▸ **YOUR ASSIGNMENT**:
Repeat exactly the lines below that lie between the line with "1568x536 pixels." and the line with "Task: Click the red X close icon", counting both of those lines as part of the answer.

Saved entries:

* * * * * * * * *

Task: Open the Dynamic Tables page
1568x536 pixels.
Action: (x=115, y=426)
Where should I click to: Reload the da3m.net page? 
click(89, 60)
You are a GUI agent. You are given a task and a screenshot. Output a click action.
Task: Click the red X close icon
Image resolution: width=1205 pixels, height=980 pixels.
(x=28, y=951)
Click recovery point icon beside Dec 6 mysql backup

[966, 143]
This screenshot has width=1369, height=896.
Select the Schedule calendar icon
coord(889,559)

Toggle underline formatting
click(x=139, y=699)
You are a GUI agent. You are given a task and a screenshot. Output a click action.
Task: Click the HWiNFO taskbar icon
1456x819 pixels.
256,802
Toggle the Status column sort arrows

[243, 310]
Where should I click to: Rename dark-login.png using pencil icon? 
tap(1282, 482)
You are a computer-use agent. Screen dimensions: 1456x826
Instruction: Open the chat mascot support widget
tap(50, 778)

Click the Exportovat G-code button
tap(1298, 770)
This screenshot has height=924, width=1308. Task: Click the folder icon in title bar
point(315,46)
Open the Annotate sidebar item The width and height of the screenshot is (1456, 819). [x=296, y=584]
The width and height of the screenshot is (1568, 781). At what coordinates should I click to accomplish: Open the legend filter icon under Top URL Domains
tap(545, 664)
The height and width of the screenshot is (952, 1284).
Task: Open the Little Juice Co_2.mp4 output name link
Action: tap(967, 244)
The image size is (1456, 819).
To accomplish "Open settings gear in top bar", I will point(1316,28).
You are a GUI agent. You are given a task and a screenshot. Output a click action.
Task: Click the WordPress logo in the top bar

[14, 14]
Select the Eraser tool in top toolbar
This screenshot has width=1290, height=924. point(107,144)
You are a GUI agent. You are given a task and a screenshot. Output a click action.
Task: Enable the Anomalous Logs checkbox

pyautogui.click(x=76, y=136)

* * * * * * * * *

▸ **YOUR SOLUTION**:
1568x536 pixels.
Action: (x=115, y=426)
Where should I click to: Reload the da3m.net page? 
click(89, 60)
You are a GUI agent. You are given a task and a screenshot. Output a click action.
Task: Click the red X close icon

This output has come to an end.